Recipes–Curried Cauliflower And Potato Soup

This is a variation on alu gobi, the classic Indian vegetarian dish.  This is far simpler to prepare because there is not a lot of grinding of spices and frying, and the lighter flavor is perfect for a soup.

Curried Cauliflower and Potato Soup

* 1 med. cauliflower, cut into medium-sized florets (discard the hard stems)

* 3 medium Yukon Gold potatoes, cut into quarters

* 2 small turnips, peeled, quartered

* 1 lg. Tbsp. curry powder

* 2 tsp. cumin powder

* 2 tsp. turmeric

* 2 Tbsp. sweet mango chutney

* 2 tsp.  Bay Spice

* 5 cloves

* 1 small piece whole cinnamon stick

* 5 whole black peppercorns

* 1/4 cup raisins

* 2 low-salt vegetarian bouillon cubes

* 1 Tbsp. honey

* 2 Tbsp. olive oil

- Put the cauliflower, turnips, and potatoes in a large pot with approximately 2-3” of water.

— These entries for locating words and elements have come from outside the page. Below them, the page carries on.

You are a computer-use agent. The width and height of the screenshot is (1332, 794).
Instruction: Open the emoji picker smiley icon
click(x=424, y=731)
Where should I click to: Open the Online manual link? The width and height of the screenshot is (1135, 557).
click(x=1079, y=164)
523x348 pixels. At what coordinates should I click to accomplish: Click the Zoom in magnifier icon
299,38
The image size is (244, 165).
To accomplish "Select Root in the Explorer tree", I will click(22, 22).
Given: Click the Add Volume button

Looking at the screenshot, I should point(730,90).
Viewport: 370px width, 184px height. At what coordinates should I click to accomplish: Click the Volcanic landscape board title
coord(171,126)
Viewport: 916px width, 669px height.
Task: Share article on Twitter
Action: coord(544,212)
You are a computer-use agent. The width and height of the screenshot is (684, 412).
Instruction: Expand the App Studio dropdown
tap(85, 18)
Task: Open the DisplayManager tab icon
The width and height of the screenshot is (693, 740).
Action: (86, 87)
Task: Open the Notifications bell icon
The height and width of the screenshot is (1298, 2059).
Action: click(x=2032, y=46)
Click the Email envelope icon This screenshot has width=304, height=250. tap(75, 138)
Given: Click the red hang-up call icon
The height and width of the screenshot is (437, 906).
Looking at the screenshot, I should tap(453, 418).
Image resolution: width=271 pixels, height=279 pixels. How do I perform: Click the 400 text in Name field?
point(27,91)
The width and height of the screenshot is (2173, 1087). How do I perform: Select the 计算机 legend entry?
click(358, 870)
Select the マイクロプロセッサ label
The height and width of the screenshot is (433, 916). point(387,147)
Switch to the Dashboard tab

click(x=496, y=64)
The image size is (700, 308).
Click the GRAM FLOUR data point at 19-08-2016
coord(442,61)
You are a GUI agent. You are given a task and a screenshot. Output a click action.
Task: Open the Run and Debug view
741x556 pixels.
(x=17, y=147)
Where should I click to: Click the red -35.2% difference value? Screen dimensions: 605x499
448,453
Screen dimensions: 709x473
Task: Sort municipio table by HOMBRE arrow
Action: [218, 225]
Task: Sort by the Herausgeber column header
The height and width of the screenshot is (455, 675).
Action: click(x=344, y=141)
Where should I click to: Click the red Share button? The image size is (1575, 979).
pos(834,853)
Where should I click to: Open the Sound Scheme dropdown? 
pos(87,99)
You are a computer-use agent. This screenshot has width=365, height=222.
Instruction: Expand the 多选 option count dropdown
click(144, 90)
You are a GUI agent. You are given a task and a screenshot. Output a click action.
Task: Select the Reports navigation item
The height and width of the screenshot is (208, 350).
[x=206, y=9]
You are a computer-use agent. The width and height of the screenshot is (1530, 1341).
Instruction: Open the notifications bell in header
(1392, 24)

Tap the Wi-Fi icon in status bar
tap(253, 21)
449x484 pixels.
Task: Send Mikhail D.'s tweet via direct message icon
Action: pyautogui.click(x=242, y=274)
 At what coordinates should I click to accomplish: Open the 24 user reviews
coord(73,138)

- Sprinkle the curry powder, cumin, and Bay Spice over the vegetables and mix well; add the raisins, spices, olive oil, and honey; mix again

- Place the bouillon cubes into the cooking water, and break up with wooden spoon

- Bring to a boil, reduce heat to low, and cook for about 25 minutes, stirring once or twice.  The potatoes and cauliflower should be soft when you pierce with a sharp knife or fork

- Taste the liquid, add more powdered spices, salt and pepper to taste

- Mix well, cook for another 10 min., plate, garnish with a few sprigs fresh coriander or parsley, and serve.